Heva Energy launches UK-first salary sacrifice scheme for solar and batteries, cutting household energy bills by up to 50%
Posted by: electime 12th May 2026

UK households are facing their second major energy cost crisis in five years. Electricity prices have risen at an average of 6% a year since 2000, more than double the rate of general inflation, and with ongoing disruption to global energy markets pushing prices higher, there is little consensus on when or whether prices will stabilise.
Heva Energy, a technology platform founded by entrepreneurs Ian Napier and Thomas Newby, is launching the UK’s first salary sacrifice scheme for residential solar, battery storage and EV charge points. The scheme allows employees to fund clean energy systems through pre-tax salary reductions – the same mechanism that drove the UK’s electric vehicle boom – halving their bills and removing the upfront cost barrier that 80% of households cite as the biggest obstacle to going solar.
Demand for the scheme has tripled in the past month, driven by sustainability leaders, HR teams and employees looking for a hedge against energy price volatility.

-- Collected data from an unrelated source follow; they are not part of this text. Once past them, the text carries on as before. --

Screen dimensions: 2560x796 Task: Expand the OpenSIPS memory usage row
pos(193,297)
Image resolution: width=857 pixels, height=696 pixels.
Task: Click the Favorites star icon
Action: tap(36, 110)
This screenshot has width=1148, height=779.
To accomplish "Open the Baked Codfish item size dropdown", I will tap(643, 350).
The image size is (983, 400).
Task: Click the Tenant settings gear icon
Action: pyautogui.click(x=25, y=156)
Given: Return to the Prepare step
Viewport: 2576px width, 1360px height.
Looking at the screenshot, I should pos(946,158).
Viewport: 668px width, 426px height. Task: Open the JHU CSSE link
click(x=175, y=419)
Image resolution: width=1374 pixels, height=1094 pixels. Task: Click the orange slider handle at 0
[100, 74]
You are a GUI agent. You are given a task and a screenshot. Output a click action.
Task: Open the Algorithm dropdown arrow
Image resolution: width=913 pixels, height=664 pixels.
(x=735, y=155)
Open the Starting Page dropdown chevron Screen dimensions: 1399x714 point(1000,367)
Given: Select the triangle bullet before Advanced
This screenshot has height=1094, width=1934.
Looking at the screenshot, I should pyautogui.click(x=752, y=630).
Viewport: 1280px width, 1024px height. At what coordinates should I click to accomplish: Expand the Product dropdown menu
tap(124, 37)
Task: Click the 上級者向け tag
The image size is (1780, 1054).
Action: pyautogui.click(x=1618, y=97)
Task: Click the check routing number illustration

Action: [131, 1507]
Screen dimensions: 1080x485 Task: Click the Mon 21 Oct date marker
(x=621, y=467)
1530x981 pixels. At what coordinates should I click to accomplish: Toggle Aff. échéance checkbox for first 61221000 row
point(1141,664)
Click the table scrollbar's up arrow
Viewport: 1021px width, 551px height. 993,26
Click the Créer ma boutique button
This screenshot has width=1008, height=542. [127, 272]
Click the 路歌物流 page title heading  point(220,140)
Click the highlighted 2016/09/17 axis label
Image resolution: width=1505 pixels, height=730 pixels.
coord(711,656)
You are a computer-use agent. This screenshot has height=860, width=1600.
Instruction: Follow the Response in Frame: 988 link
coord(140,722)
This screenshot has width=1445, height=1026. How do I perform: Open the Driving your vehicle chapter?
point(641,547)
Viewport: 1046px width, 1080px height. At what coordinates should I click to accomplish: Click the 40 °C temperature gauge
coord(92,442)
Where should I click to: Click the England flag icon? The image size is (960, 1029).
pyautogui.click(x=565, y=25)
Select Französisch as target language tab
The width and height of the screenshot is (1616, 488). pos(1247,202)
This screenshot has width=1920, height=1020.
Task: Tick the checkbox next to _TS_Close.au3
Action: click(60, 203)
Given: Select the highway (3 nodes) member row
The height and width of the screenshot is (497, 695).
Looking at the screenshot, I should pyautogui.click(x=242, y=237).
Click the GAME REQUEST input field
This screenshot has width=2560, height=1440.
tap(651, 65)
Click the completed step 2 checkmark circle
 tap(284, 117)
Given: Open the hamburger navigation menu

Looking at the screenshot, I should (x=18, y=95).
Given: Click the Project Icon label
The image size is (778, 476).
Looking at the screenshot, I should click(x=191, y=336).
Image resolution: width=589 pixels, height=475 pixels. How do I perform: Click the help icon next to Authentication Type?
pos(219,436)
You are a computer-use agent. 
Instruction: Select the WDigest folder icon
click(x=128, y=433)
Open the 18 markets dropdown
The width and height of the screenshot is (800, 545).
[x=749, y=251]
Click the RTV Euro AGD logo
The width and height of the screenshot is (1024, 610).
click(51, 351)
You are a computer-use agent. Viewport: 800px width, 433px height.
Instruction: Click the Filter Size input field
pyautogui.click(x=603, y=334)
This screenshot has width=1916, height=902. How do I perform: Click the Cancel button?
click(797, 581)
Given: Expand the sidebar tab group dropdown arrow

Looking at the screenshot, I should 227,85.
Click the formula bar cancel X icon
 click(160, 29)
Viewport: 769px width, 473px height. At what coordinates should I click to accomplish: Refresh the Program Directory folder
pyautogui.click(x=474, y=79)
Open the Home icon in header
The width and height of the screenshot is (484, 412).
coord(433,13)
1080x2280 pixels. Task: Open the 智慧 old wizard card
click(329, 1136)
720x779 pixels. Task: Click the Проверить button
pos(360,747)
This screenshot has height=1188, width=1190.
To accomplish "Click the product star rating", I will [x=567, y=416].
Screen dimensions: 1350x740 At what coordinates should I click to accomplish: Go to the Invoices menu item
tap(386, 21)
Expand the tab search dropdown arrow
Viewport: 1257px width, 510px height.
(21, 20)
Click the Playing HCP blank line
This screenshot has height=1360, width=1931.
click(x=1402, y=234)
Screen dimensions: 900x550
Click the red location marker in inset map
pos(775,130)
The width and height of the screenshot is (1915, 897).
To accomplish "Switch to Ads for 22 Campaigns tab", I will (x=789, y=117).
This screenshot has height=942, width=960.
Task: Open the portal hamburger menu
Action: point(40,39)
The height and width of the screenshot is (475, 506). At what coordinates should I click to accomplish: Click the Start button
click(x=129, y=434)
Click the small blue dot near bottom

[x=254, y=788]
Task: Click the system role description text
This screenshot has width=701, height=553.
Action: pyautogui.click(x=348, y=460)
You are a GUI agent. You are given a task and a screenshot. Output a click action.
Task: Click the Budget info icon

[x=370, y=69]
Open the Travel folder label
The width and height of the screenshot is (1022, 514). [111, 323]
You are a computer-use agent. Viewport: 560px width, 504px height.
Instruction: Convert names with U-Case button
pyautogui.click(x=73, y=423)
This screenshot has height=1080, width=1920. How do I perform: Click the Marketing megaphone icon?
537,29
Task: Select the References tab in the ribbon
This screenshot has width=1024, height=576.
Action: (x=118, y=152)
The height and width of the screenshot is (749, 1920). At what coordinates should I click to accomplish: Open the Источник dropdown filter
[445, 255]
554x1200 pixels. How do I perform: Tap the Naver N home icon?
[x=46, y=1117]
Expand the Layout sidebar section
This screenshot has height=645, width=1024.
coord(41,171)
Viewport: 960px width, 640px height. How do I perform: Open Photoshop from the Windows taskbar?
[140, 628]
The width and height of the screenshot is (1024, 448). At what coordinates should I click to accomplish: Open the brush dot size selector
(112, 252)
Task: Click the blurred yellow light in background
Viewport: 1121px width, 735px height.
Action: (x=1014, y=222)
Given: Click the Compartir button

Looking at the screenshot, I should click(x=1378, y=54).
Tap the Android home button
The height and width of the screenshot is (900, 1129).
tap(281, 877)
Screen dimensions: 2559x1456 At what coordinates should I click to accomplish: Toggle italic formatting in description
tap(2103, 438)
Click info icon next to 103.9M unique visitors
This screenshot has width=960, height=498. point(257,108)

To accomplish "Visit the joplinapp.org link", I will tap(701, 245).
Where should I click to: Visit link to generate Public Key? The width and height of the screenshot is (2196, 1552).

Ian Napier, Co-Founder, Heva Energy: “Energy price disruption is not short-term. It is a structural shift, and most households have no mechanism to protect themselves from it. Consumer finance for solar locks you into credit checks and 12% interest rates, while salary sacrifice removes both barriers and offers the deepest savings for those who need them most. This is about transforming energy independence from a luxury to a workplace benefit accessible to every taxpayer. We have seen demand triple in a month. People are looking at their bills and deciding they want a way out.”
How it works
Employees access solar panels, home batteries or EV charge points through their employer with no upfront cost and no consumer credit check. Payments are deducted from gross salary before income tax and National Insurance are calculated.
Example scenarios:
- A 40% taxpayer saves 42% on the cost of the scheme compared with buying the same system outright or on consumer finance at 12% APR.
- An employee on £60,000 with a company EV and high energy usage (a full solar and 20kWh battery system) pays £123 a month net and saves £171 a month in energy costs. The scheme is cashflow positive from day one.
For an employee without a company EV, a battery-only option is available to all. The battery stores cheap off-peak electricity and releases it during expensive peak hours, effectively halving the average energy bill.
Example scenarios:
- An employee on £45,000 without solar suitability takes a 15kWh battery that stores cheap off-peak electricity and releases it during expensive peak hours at £75 a month net and saves £68 a month.
- A basic rate taxpayer on £35,000 in rented accommodation accesses a 10kWh battery at £75 a month net and saves £56 a month.
Employers incur no financial risk. They save £2,500 in National Insurance contributions per participating employee per year and reduce their Scope 3 emissions by 1.3 tonnes per employee annually. The scheme takes two months from employer onboarding to first installation.
The problem it solves
Consumer finance for solar and battery systems typically carries 12% APR interest rates, requires a credit check and locks households into long repayment terms. For the 66% of UK households now considering solar but deterred by upfront cost, those barriers have proved decisive.
Salary sacrifice removes the financial risk. Payments pause automatically if an employee goes on parental leave or changes employer, early termination protection is built into the lease, and at the end of the term, employees can purchase the system at fair market value or continue on a nominal monthly fee.
The scheme uses Tesla Powerwall and EcoFlow hardware, selected for longevity and manufacturer warranty coverage. All installers are vetted by Heva and 21-day repair or replace SLA is included as standard.
Employer and partner testimonials
Darren Riley, MD of D-Hive Ltd, a WOS of Derby and Burton NHS FT:
“Healthcare workers were hit as hard as anyone by the last energy crisis, and many see buying solar outright as simply not an option. What attracted us to Heva was the seamless and uncomplicated proposition capable of delivering meaningful savings for large proportions of the staff base and not just those on the highest salaries.”
Zobair Mehmood, The National Lottery Community Fund:
“We’ve seen energy prices rise 79% since 2019, and our employees are dealing with the same volatility at home. We already use salary sacrifice for electric vehicles; extending that mechanism to solar and batteries was the most direct way to protect our people from rising bills while making real progress on our net zero commitments. The fact that there’s a battery-only option for employees who can’t participate in salary sacrifice matters to us because we really wanted a benefit our whole workforce could use.”